A cela près, la nouvelle prison réalisait l'idéal du genre. Ni avenante, ce qui eût été immoral, ni rébarbative, ce qui aurait démoralisé, sa façade allongée et trapue, aux lignes sobres, avait la banale indifférence de l'édifice administratif. Neuf fenêtres grillées en décoraient la nudité un peu monotone ; une seule porte, étroite naturellement, n'engageait pas à entrer, mais décourageait de sortir ; enfin, un perron y montait, un beau perron semi-circulaire de dix marches, amplement justifié, du reste, le Vice, comme chacun sait, ayant ses degrés ainsi que la Vertu.



Il n'est pas de prison heureuse, mais en serait-il, que celle de Saint-Palais eût été du nombre, ne fût-ce que, comme les peuples heureux, pour n'avoir pas d'histoire. Car elle n'a pas d'histoire, la prison de Saint-Palais, ou si peu ! Ah ! ce n'est pas elle qui pourrait se targuer d'avoir été une prison d'évêques, même schismatiques ! On n'y mettait à l'ombre que des hommes obscurs, ou bien les interchangeables sujets de la Reine des Bohémiens ou encore cette souveraine elle-même, son royaume qui est pourtant de ce monde ne lui conférant pas, hélas ! le privilège de l'exterritorialité.



En revanche, elle a sa légende, cette prison sans histoire, une légende à la fois gracieuse et magnanime. Elle a abrité, non le dernier jour, mais la dernière nuit d'un condamné ; car, contrairement à une opinion assez répandue, le fameux Brichquet — c'est de lui, en effet, que je veux parler — n'y fut jamais détenu et, par conséquent, n'a pas eu à tenter de s'en évader. Arrêté et incarcéré à Pau, c'est à Pau qu'il fut jugé et condamné à mort et c'est à Saint-Palais, où il était arrivé de la veille, qu'il subit la peine capitale, le vendredi 5 février 1841, à midi, au milieu d'un peuple immense qui, venu pour le maudire, ne pouvait que pleurer.

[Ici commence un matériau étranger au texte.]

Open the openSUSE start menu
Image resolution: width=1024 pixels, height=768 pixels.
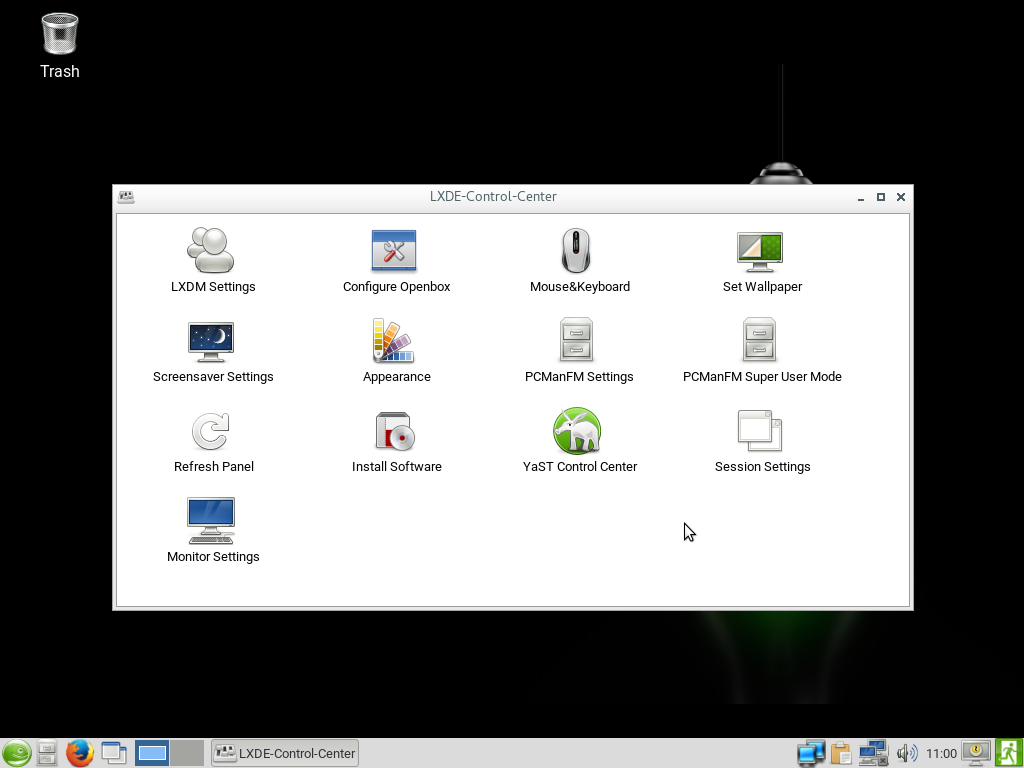tap(16, 753)
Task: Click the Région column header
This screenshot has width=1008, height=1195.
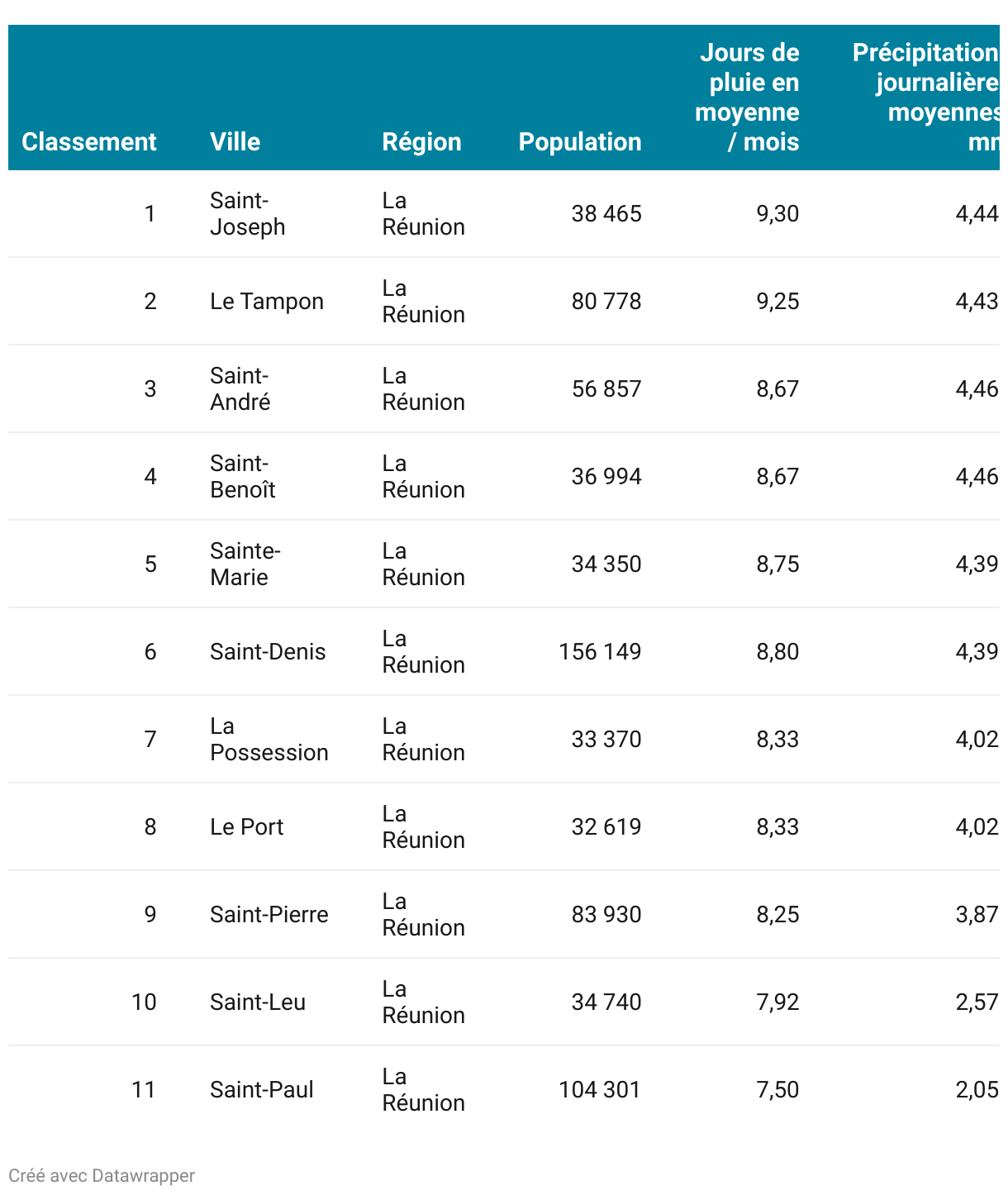Action: click(x=421, y=142)

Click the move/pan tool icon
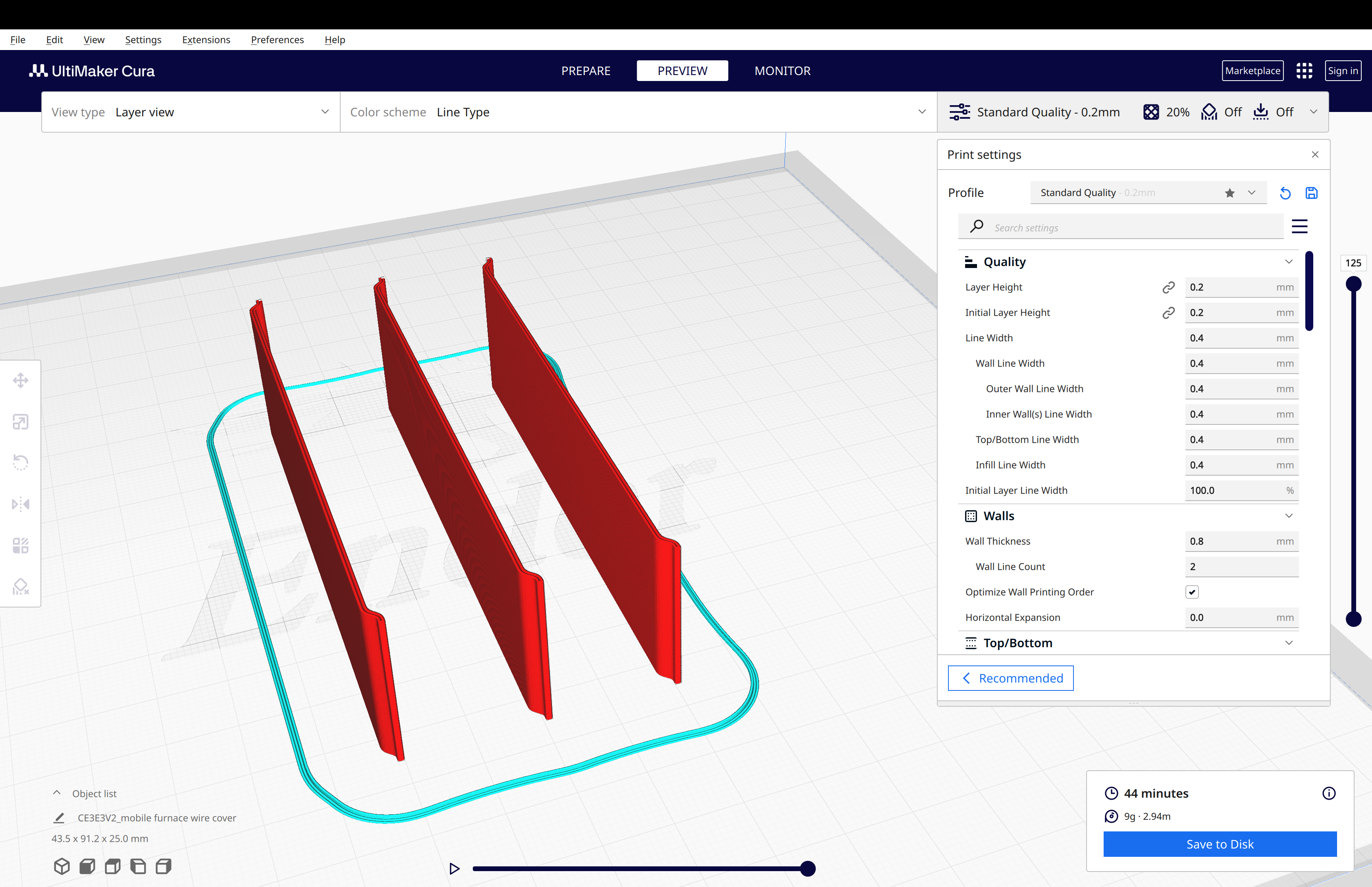[x=22, y=381]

Cet homme, jeune encore, qui avait donné la mort — et férocement — sut l'affronter, pour son compte, sans faiblesse. C'est un fait : la presse de l'époque est unanime à le reconnaître. Mais la légende, toujours avide de merveilleux, ajoute à cette rare impavidité, trop muette à son gré probablement, un sang-froid, une présence d'esprit, une promptitude de répartie comme on n'en trouve de semblables que dans la si curieuse Histoire des grands hommes qui sont morts en plaisantant.



A l'aumônier, éperdu et balbutiant, qui ne sait que lui répéter : "Ce n'est rien !", Brichquet rétorque doucement : "Si ce n'est rien, qu'est-ce donc qui sera quelque chose ?" ; jaloux de montrer que son âme est toujours maîtresse du corps qu'elle anime encore, il franchit d'un seul bond le perron de dix marches ; enfin, il sollicite l'ultime faveur — et l'obtient — de donner un baiser à la fille du geôlier qui était belle, dit, cette fois, l'histoire, et non plus la légende, comme la Vierge des dernières amours !



Inoccupée et fermée depuis quelques années déjà, la paille humide des cachots jetée au vent et ses deux cours envahies d'herbes folles, l'ex-prison de Saint-Palais n'avait plus rien qui rappelait son ancienne destination, hormis un jeu de chaînes, si, toutefois, ces deux mots ne jurent pas d'être accouplés. Ces chaînes, à la vérité, semblent assez débonnaires ; elles n'ont ni les formes inquiétantes ni la rouille suspecte de celles que le fanatisme scella, jadis, aux murs des in-pace ; aussi n'émeuvent-elles que médiocrement. Néanmoins, telles quelles, ce sont des témoins d'un passé qui fut coupable, certes, mais que le temps a absous. "Le Temps, vieillard divin, honore et blanchit tout..."



Le Maire de Saint-Palais, jugeant avec raison que ces chaînes devaient être conservées, a eu l'heureuse idée de les offrir au Musée Basque, et le Musée Basque qui ne veut demeurer étranger à rien de ce qui est — ou fut — basque, les a très volontiers acceptées. En conséquence, ces chaines, chargeant — pour la première fois, sans doute — des mains innocentes, ont été enlevées, l'autre jour, mais si discrètement que nulle oreille amie des cadences lamartiniennes n'a entendu "le bruit joyeux d'une chaîne qui tombe, Au seuil libre d 'une prison."